Toxic substances are likely to be degraded by a succession of organisms that produce enzymes acting on different parts of the molecule. The suite of enzymes formed by lignin-degrading organisms has been shown to be effective in degrading toxic industrial chemicals.
Deep in the regolith, contaminants are likely to degrade slowly because of the low abundance of soil organisms. Furthermore, organisms that degrade the contaminants at depth by co-metabolism may require an additional carbon source (e.g. phenol) for their growth before they can effectively degrade the contaminant.
Some pesticides are broken down quickly because the soil community adapts rapidly to their presence, whereas other chemicals can be extremely persistent in the soil. The rapid degradation of some pesticides can make them ineffective if they need to persist for a certain length of time to damage their target, e.g. herbicides for weeds.
• The role of soil organisms in nutrient cycling is a key biological process in all ecosystems.
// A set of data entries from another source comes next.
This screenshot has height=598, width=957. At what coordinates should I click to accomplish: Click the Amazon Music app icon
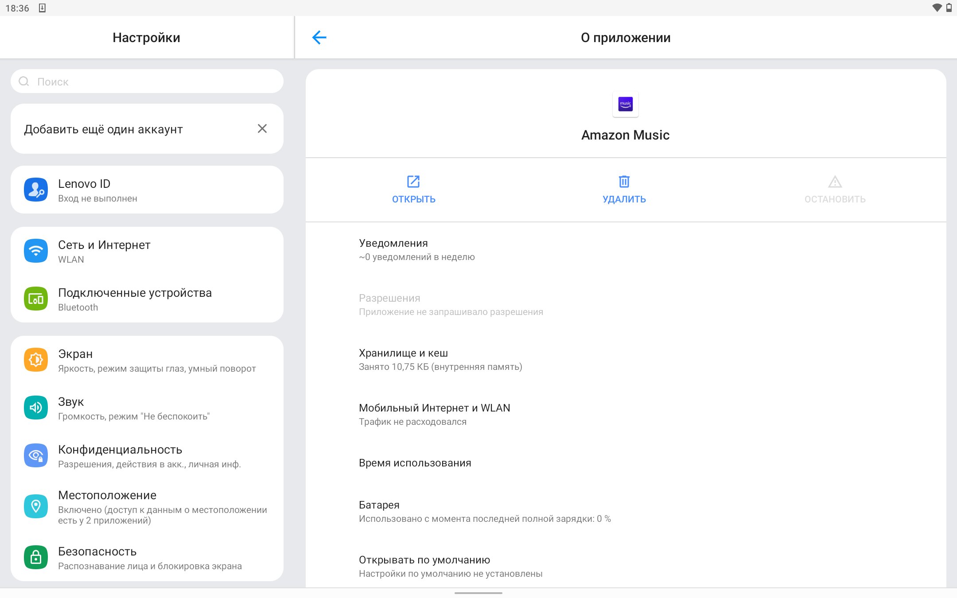click(625, 104)
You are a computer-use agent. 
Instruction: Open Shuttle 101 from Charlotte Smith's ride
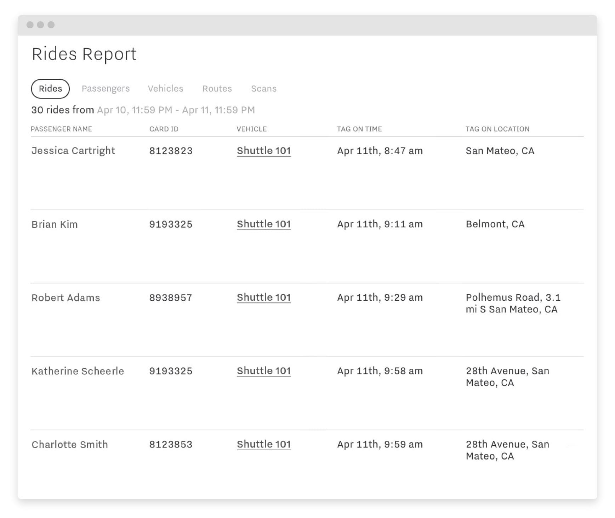pyautogui.click(x=263, y=444)
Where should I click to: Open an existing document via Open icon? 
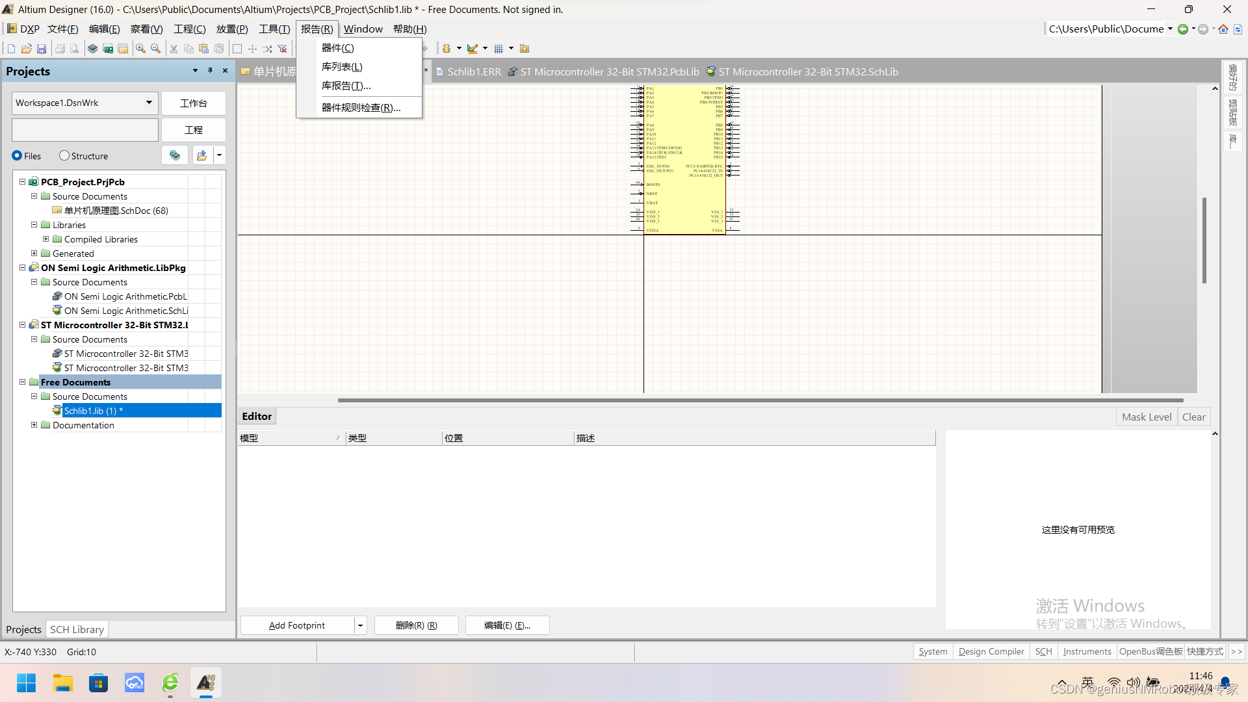tap(26, 48)
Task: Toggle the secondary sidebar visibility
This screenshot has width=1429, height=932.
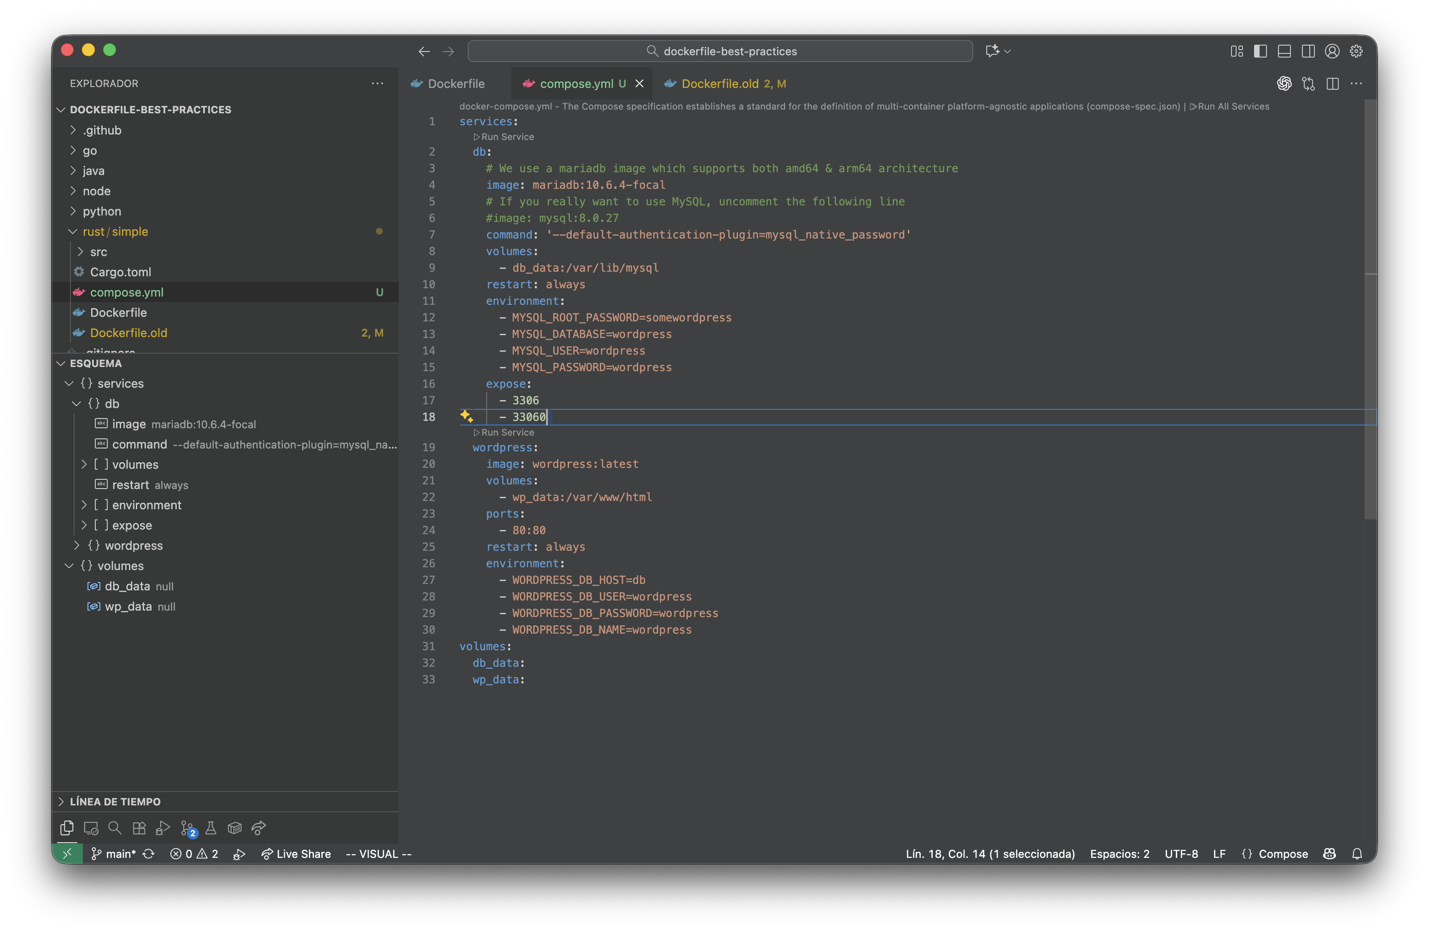Action: click(x=1308, y=51)
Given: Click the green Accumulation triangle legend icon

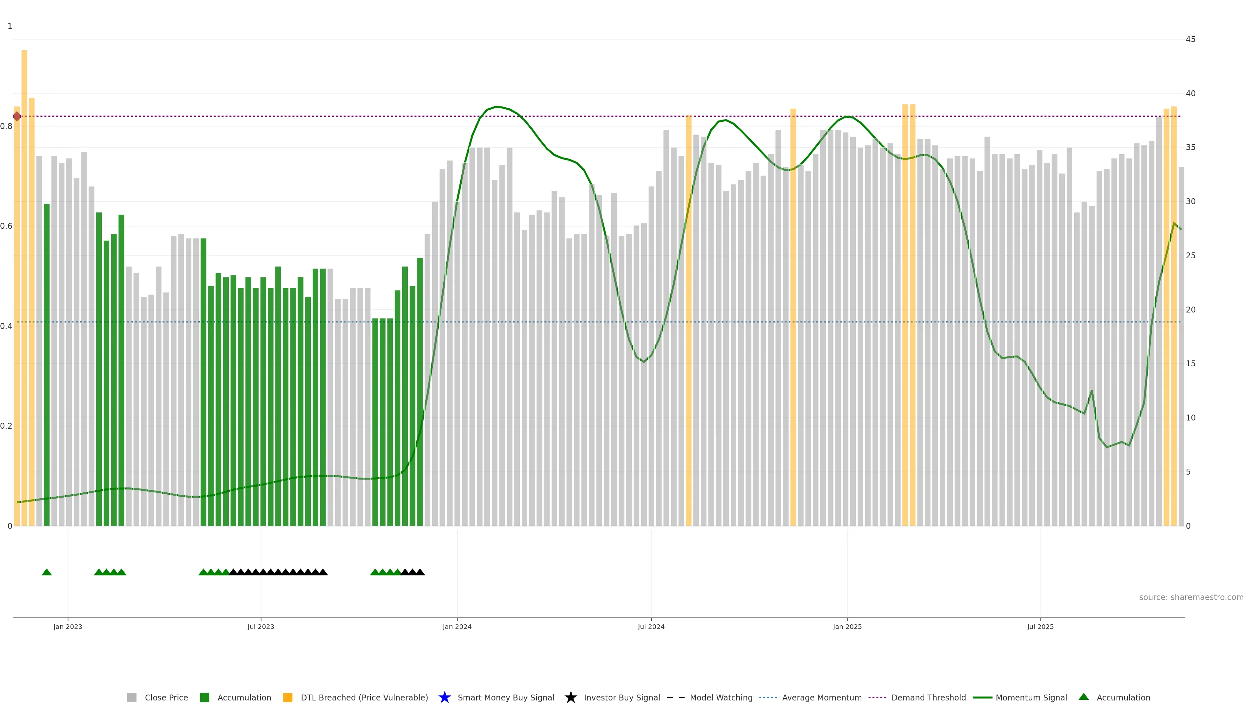Looking at the screenshot, I should click(x=1083, y=697).
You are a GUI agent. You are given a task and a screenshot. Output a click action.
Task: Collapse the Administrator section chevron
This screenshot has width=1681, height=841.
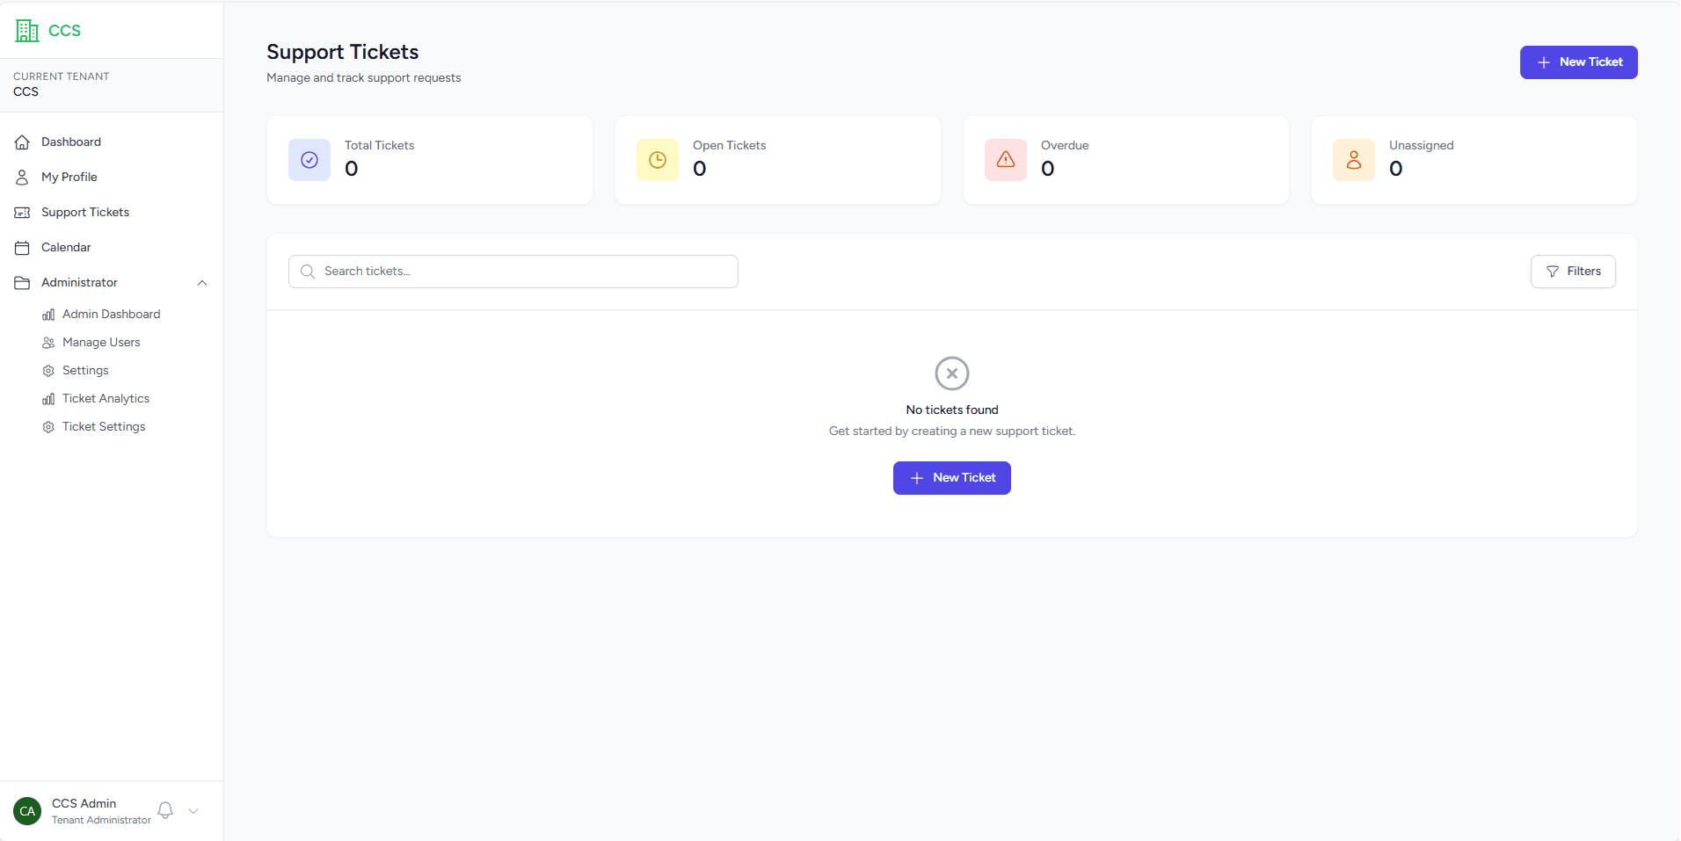[201, 282]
• The rate of breakdown of organic matter depends on its structure, particularly the quantities of lignin and cellulose present.
• Mineralisation of organic matter is the process that converts elements from organic to inorganic forms.
• Immobilisation of nutrients occurs when soil organisms retain elements released during mineralisation, or take up nutrients from soil during mineralisation in order to meet their physiological needs (e.g. to achieve the appropriate balance between C and N, or C and P etc).
• A high proportion of organic matter can remain in soil for many years because it is not easily degraded by enzymes produced by microorganisms.
• An ecological succession of organisms is involved in the mineralisation of organic matter.
• Soil animals form part of the food-web and contribute directly to degradation of organic matter by breaking it into smaller fragments, and indirectly by predation on the bacteria and fungi associated with mineralisation.
• A very wide range of species of soil organisms are involved in mineralisation of organic matter.
• A small number of species of soil organisms are involved in nitrification.
• A wide range of organisms in soil are involved in denitrification, usually under anaerobic conditions.
• Nitrogen fixation transforms atmospheric nitrogen to a form that plants or other organisms can use, and is carried out either by free living bacteria, by bacteria that form loose associations with roots or by specific bacteria in symbiosis with plants.
• Inorganic nutrient transformations of sulphur, iron, manganese and phosphorus provide energy for autotrophic microorganisms.
• Microbial nitrogen and phosphorus are important pools of nutrients in many environments.
• Some soil organisms have the ability to produce enzymes that degrade complex industrial chemicals.
• The rate of degradation of toxic chemicals depends on the physiological processes that the organisms use, the structure of the chemical, and the number of organisms present.
• Some organisms use complex chemicals that are introduced into the environment as a source of carbon and energy.
• Some organisms incidentally degrade complex chemicals by the process of co-metabolism without gaining carbon or energy for their growth, and require other organic molecules for their source of carbon and energy.
• Organisms in soil can develop the capacity for accelerated degradation of pesticides (e.g. herbicides) if the soil community adapts during long-term application of the same or a related chemical. The adaptation can be due to a genetic shift or a physiological change.